- Records for processing
Start of Block
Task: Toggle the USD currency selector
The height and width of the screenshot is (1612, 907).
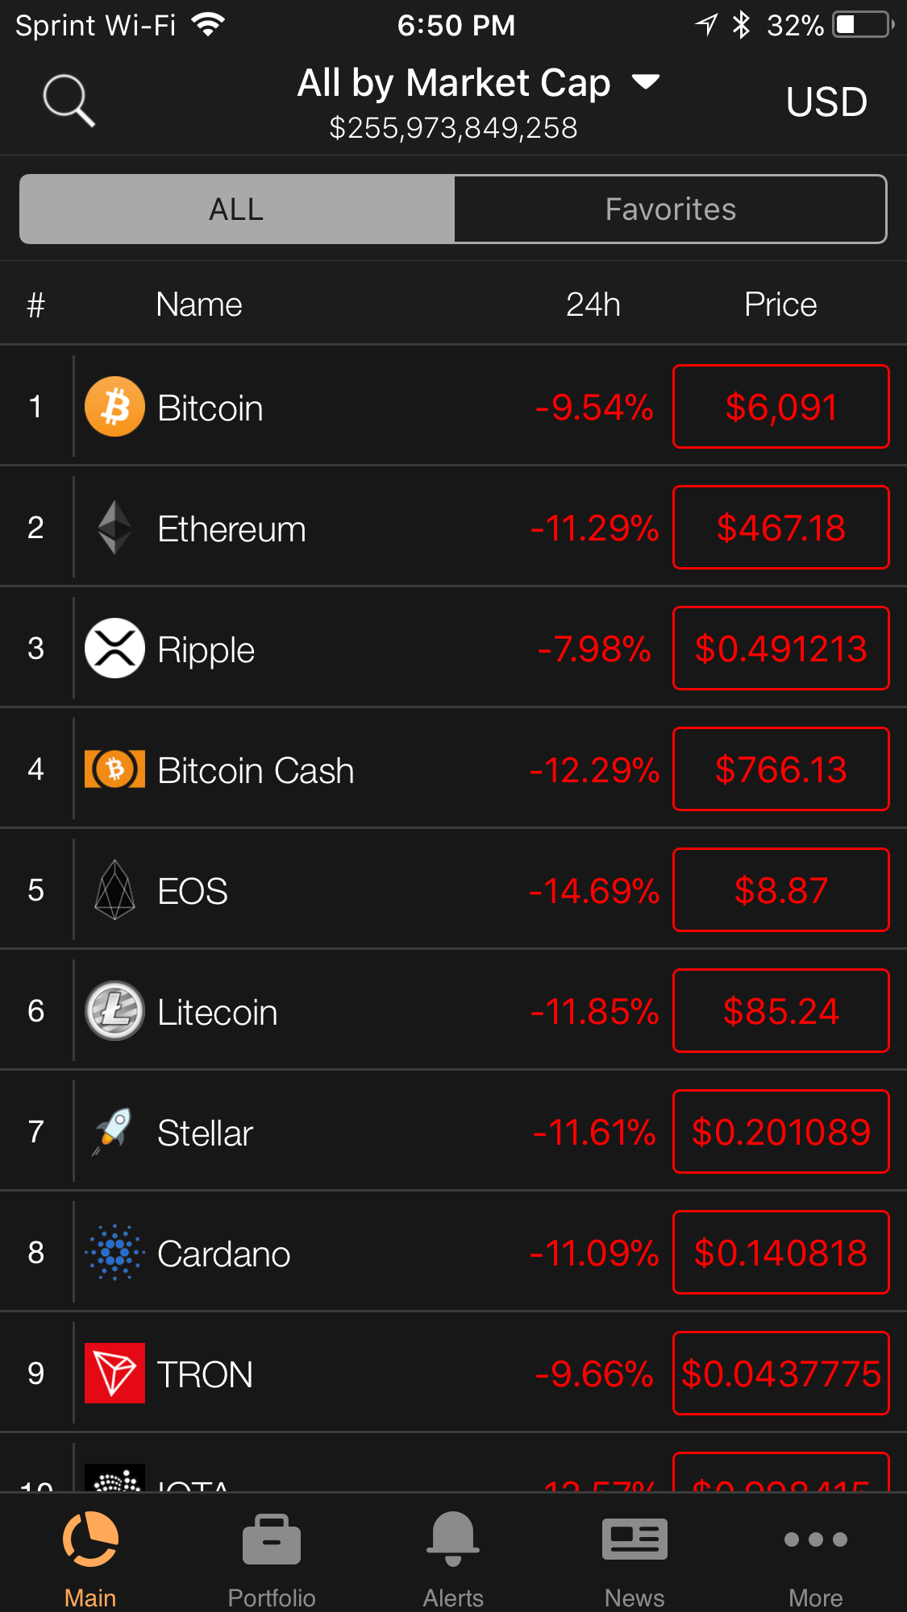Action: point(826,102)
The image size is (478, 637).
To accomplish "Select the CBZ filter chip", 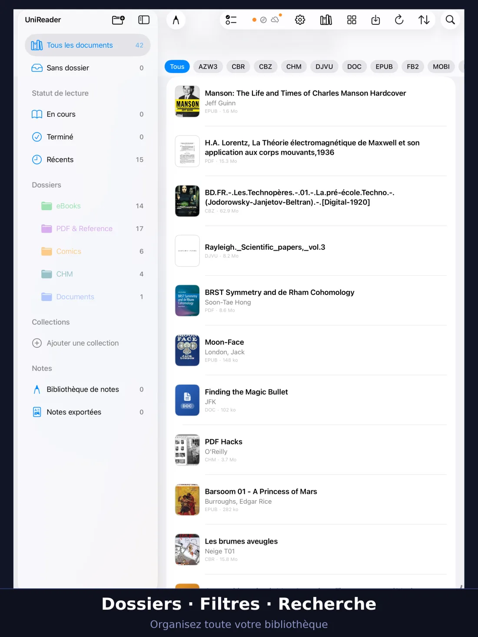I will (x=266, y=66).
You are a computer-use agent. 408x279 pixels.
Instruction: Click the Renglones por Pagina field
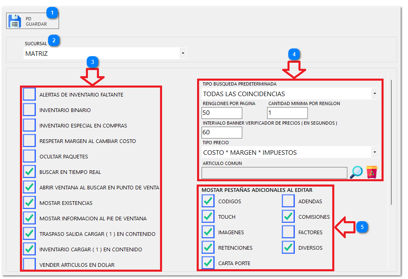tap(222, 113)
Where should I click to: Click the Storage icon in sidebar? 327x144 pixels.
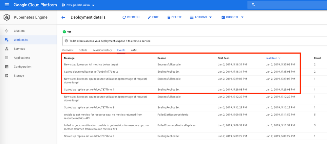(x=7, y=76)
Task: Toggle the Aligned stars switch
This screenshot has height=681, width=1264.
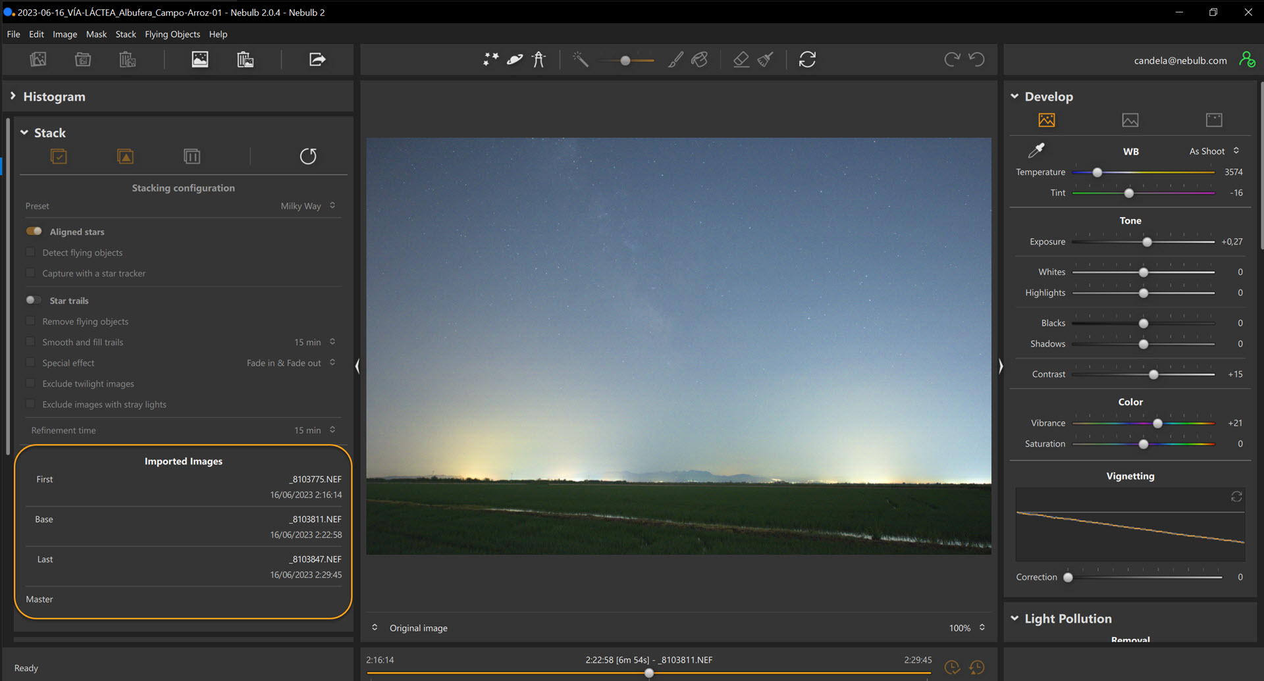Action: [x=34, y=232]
End of Block
- Brief
Find every line with "Task" in the listing and state how many there are, nothing else.

- Reply
2